[OpenAFS] OpenAFS, Debian, Kerberos and no permissions
Derek Atkins
warlord@MIT.EDU
06 Aug 2002 10:05:23 -0400
Adrian Knoth <adi@drcomp.erfurt.thur.de> writes:
> adi@ppc201:~$ klist
> Ticket cache: FILE:/tmp/krb5cc_1000
> Default principal: adi@MINET.UNI-JENA.DE
>
> Valid starting Expires Service principal
> 08/06/02 15:33:15 08/07/02 01:33:13 krbtgt/MINET.UNI-JENA.DE@MINET.UNI-JENA.DE
Note that your principal is "adi"
> adi@ppc201:~$ aklog
> adi@ppc201:~$ tokens
>
> Tokens held by the Cache Manager:
>
> Tokens for afs@minet.uni-jena.de [Expires Aug 7 01:33]
> --End of list--
This implies that there is no user "adi" in your PTDB...
> Now I think I'm more or less "online", but at home AFS-IDs are shown for
> tokens (they are missing here).
>
> adi@ppc201:~$ bos listusers localhost
> SUsers are: adi/admin adi
>
> ppc201:/home/adi# pt_util -m
> Ubik Version is: 1237667645.33554432
> system:backup 2/0 -205 -204 -204
> system:administrators 130/20 -204 -204 -204
> adi/admin 1
> system:ptsviewers 2/0 -203 -204 -204
> system:authuser 2/0 -102 -204 -204
> system:anyuser 2/0 -101 -204 -204
This shows that you do not have "adi" in your PTDB, which confirms my
diagnosis. Also, note that you should use adi.admin, not adi/admin!
AFS uses krb4 names, not krb5 names.
> But every other action fails:
>
> adi@ppc201:~$ pts listentries
> Name ID Owner Creator
> pts: Permission denied ; unable to list entries
>
> adi@ppc201:~$ fs sa /afs/ system:anyuser rl
> fs: You don't have the required access rights on '/afs/'
>
> and so on.
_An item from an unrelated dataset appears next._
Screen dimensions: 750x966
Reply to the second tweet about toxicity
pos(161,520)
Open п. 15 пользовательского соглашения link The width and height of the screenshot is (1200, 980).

What is wrong? Why does Kerberos fails?
Right, because "adi" is not an admin.
-derek
--
Derek Atkins, SB '93 MIT EE, SM '95 MIT Media Laboratory
Member, MIT Student Information Processing Board (SIPB)
URL: http://web.mit.edu/warlord/ PP-ASEL-IA N1NWH
warlord@MIT.EDU PGP key available